Tuesday, November 3, 2009

High, high style.

Pleasure is a quality of very little ambition: it thinks itself rich enough of itself without any addition of repute; and is best pleased where most retired. A young man should be whipped who pretends to a taste in wine and sauces; there was nothing which, at that age, I less valued or knew; now I begin to learn; I am very much ashamed on`t; but what should I do?

As high as high style can get. Montaigne’s writing comes from an experienced, wise point of view. Earlier in the essay, he mentioned that youth looks forward and old age looks backward, which is what fuels the tone of passionate melancholy that drives the essay. He indeed writes from a pedestal, taking liberties in language that essayists are not expected to take.
Deeply personal and achingly philosophical, Montaigne decorates, twists and personifies at will. In the passage above, Montaigne explains his first clause through these linguistic liberties. “Pleasure is a quality of very little ambition”- the clause is broad and vague, and Montaigne then proceeds to personify “pleasure”, which “thinks” in the second part of the sentence.
But Montaigne’s stylistic ornamentations aren’t there to show off. This method of getting his point across (pleasure is detached from intellectual ambition) is thoroughly explains by the essay’s style. The language play is there to help the writer deliver his message, it has a purpose.

Later in the essay jealousy has a sister and her name is envy, they’re both dumb so he won’t dwell on them. High style does not mean pompous- in that case, through the use of personification, Montaigne is funny and readable.

Going back to the excerpt on pleasure, Montaigne further grounds his point by setting an anonymous, generalized example, he speaks of a “young man”. He finishes up his point by bringing the idea closer to him and inserting his own experience in the essay- what could be more grounded than explaining a point through anecdote?
First he creates a broad amorphous statement up in the clouds, he captures it with graceful, poetic moves, he brings it down to human level and then close to his- a human, Montaigne himself, was at the center of his point. By the end of the idea, we’re really close:

I am more ashamed and vexed at the occasions that put me upon`t.

And speaking of personal:

do not consider how little it is that is given, but how few have it to give; the value of money alters according to the coinage and stamp of the place.

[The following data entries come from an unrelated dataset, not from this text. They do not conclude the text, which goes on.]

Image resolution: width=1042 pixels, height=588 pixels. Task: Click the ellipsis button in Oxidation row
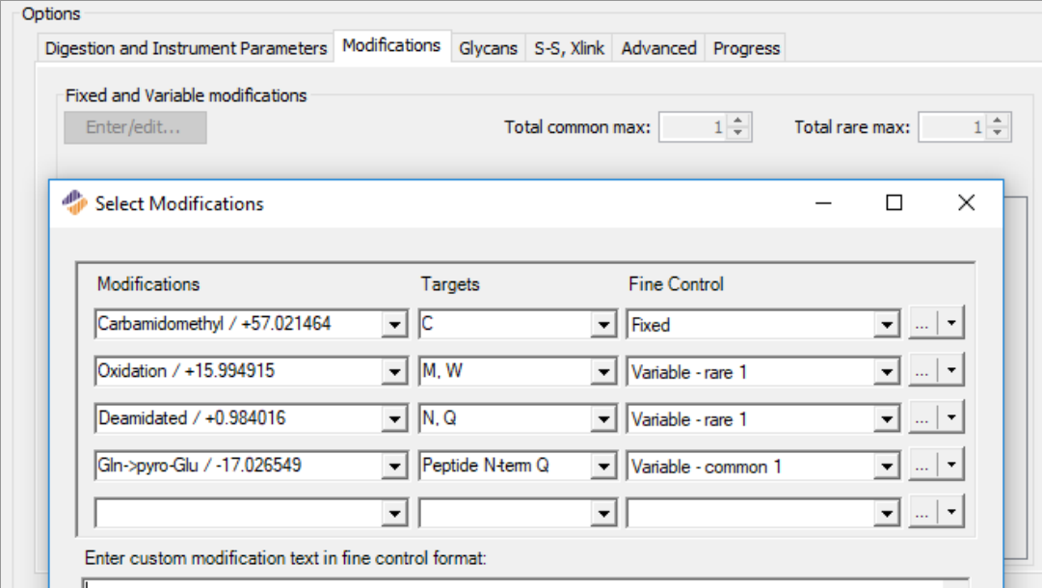922,371
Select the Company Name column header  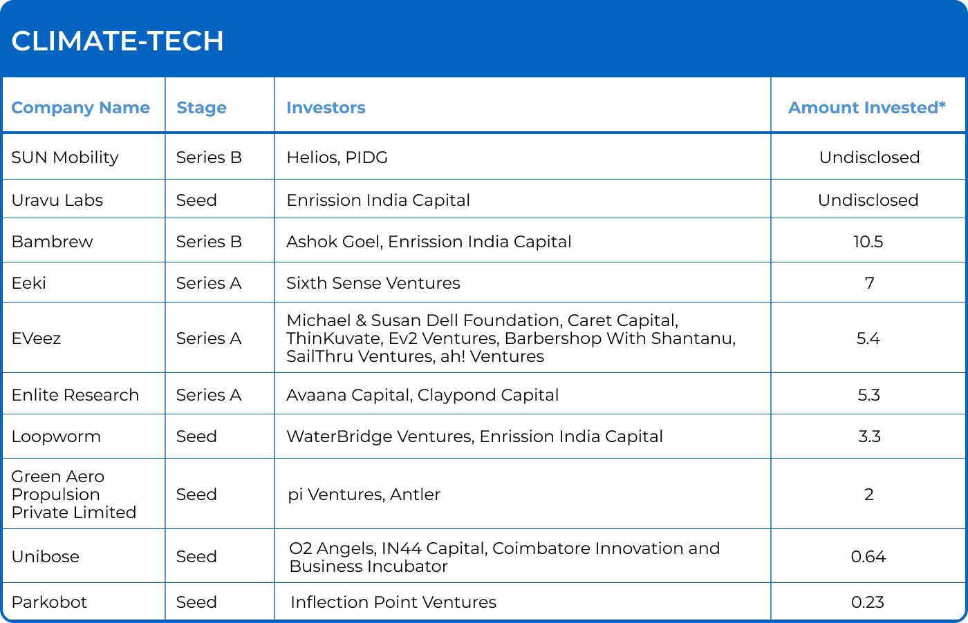(80, 108)
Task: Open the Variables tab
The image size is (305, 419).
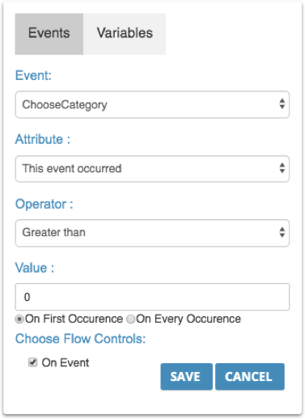Action: [125, 34]
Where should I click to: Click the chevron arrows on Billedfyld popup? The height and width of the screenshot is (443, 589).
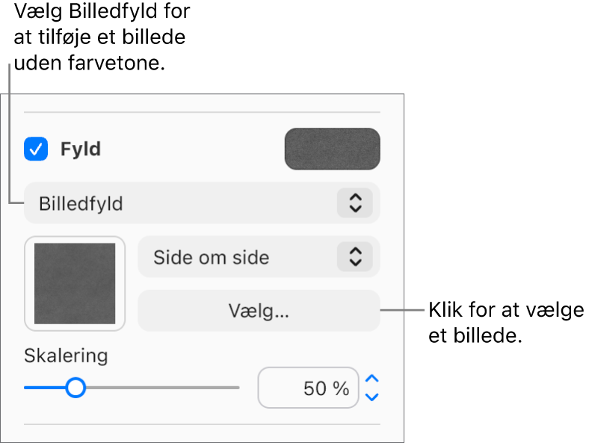355,203
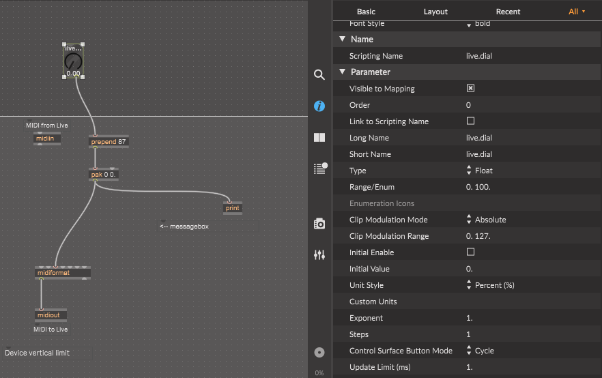Screen dimensions: 602x378
Task: Enable the Initial Enable checkbox
Action: [470, 252]
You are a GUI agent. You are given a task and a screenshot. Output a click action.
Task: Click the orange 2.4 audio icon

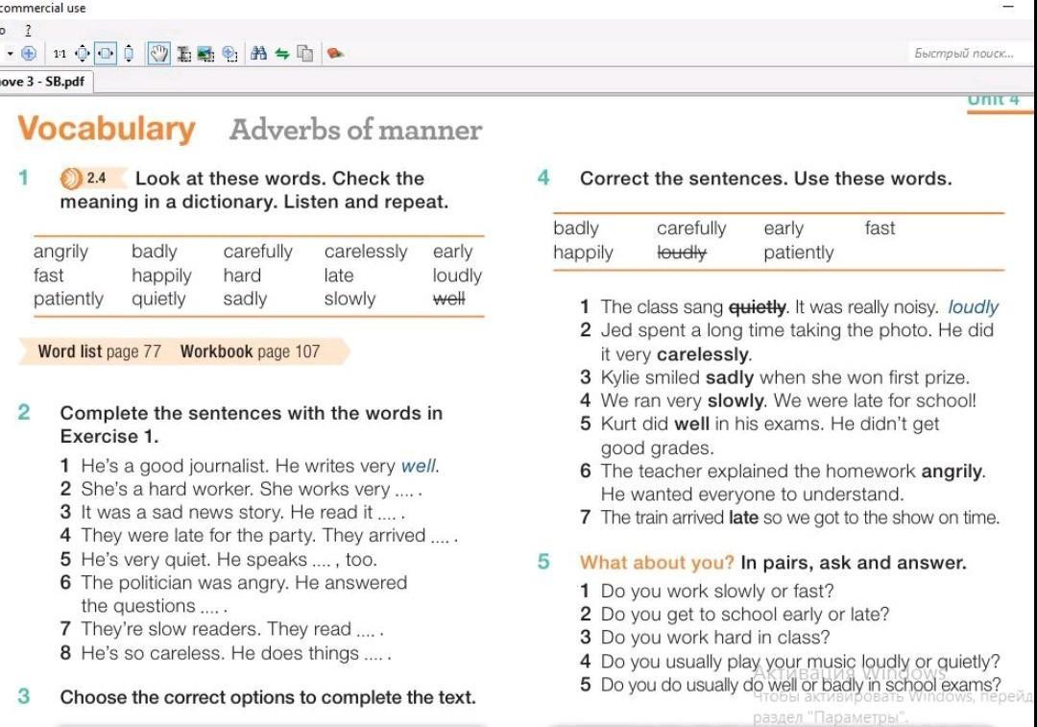pyautogui.click(x=72, y=179)
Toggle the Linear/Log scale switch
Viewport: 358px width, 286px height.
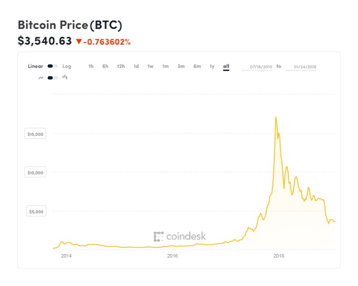[53, 66]
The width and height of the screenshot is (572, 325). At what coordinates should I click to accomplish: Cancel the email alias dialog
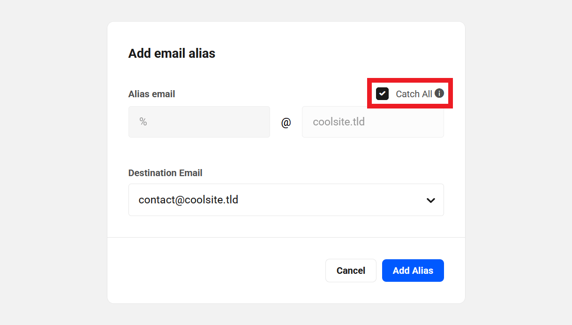351,271
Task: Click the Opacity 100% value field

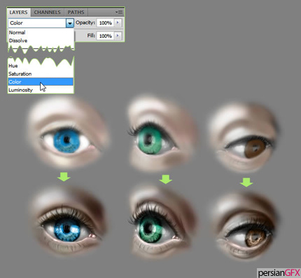Action: point(105,22)
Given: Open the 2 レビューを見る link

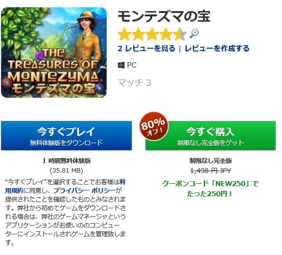Looking at the screenshot, I should (146, 49).
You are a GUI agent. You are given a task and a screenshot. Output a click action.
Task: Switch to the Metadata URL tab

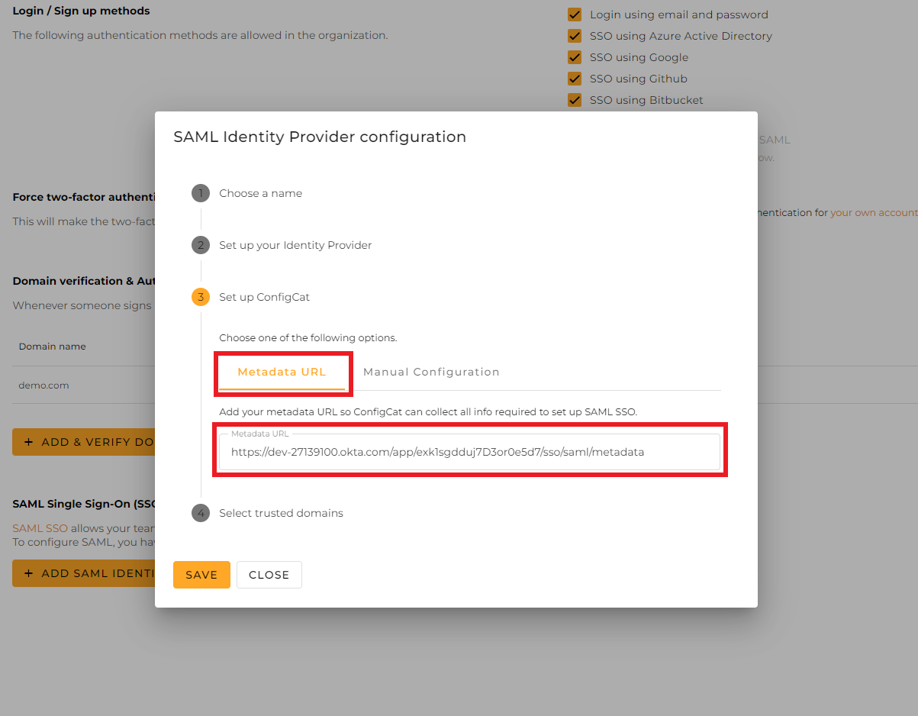(x=282, y=373)
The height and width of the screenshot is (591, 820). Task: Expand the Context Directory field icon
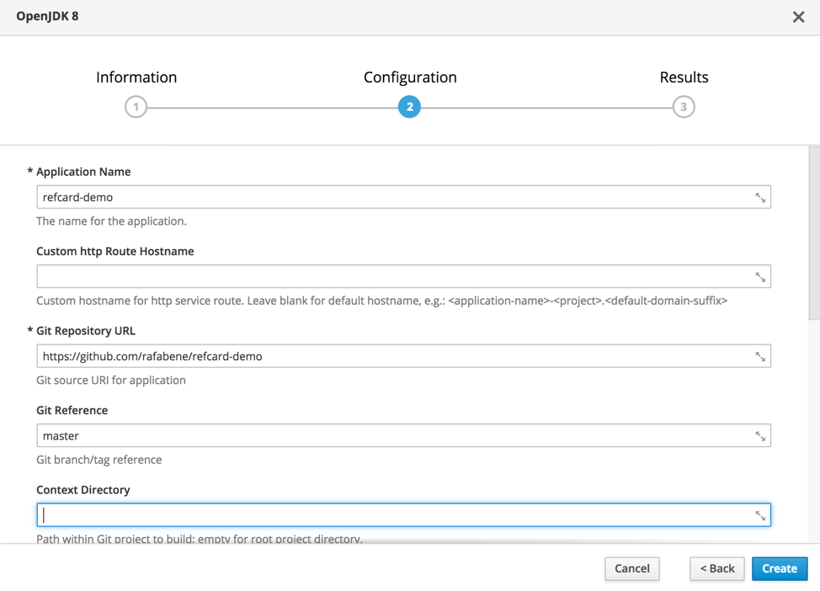click(x=760, y=516)
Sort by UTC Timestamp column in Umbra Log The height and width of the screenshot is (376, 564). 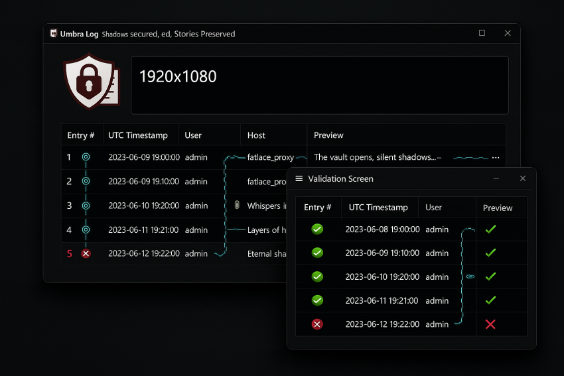(138, 135)
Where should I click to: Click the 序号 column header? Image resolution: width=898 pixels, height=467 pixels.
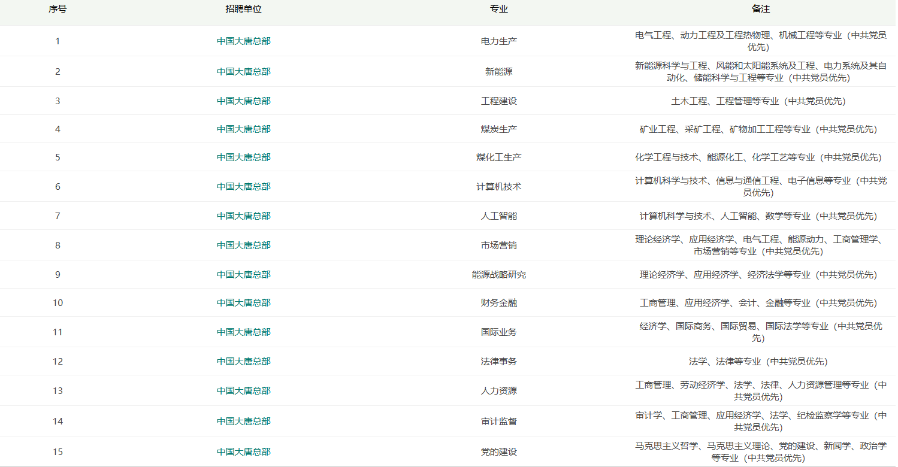point(58,10)
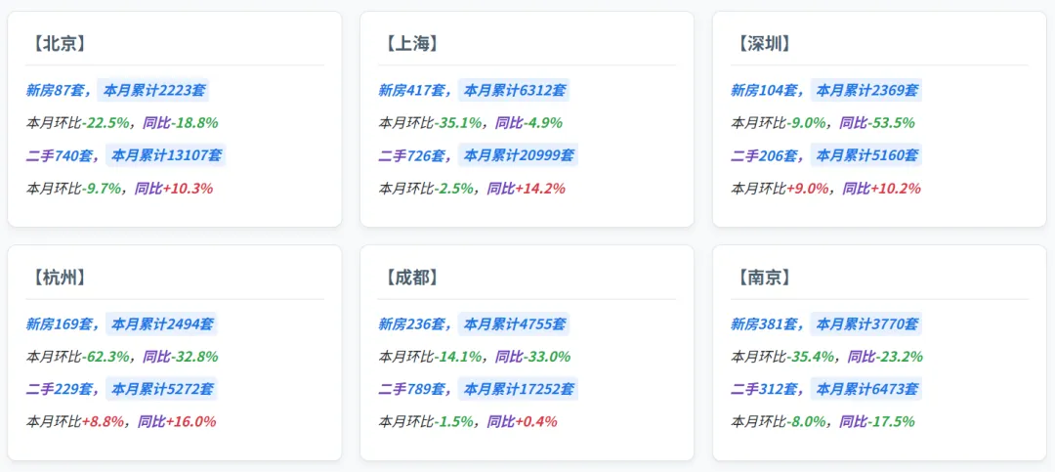Image resolution: width=1055 pixels, height=472 pixels.
Task: Open the 【深圳】 card header
Action: pos(762,44)
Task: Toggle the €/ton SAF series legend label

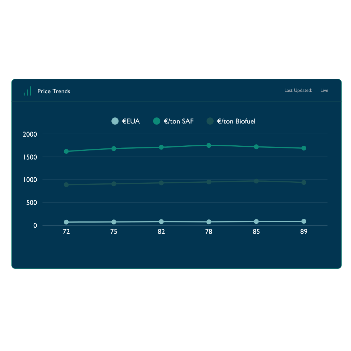Action: (x=178, y=121)
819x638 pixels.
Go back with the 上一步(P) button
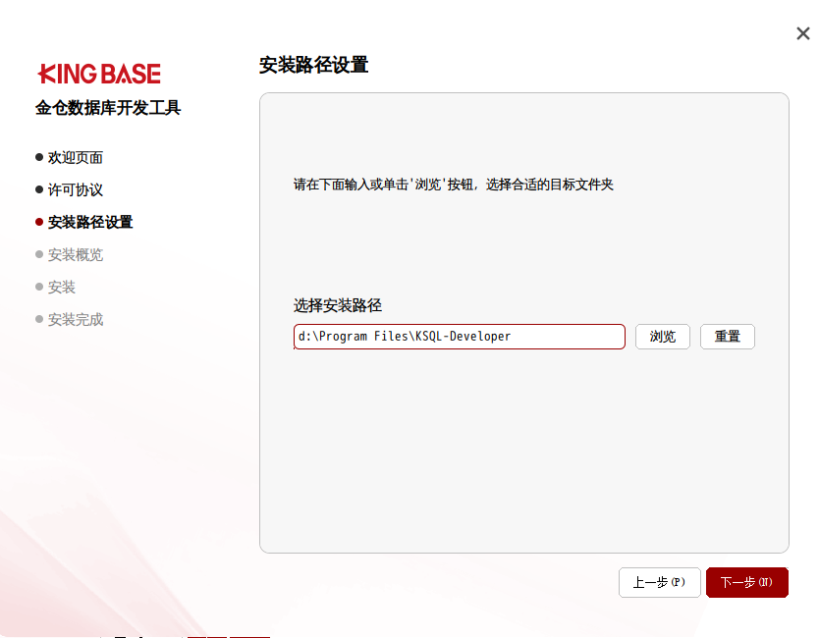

Montaigne does the opposite in this paragraph. He speaks of female “virtue” but does so at a distance, so far as using euphemisms. This is one of the longer paragraphs in the essay, where the writing really does circumvent the topic, being appropriately delicate and never quite approaching it directly. He knows how close is too close and therefore leaves the personal at a mere “we”, instead of telling us of that one time he wanted to take the local girl’s virtue.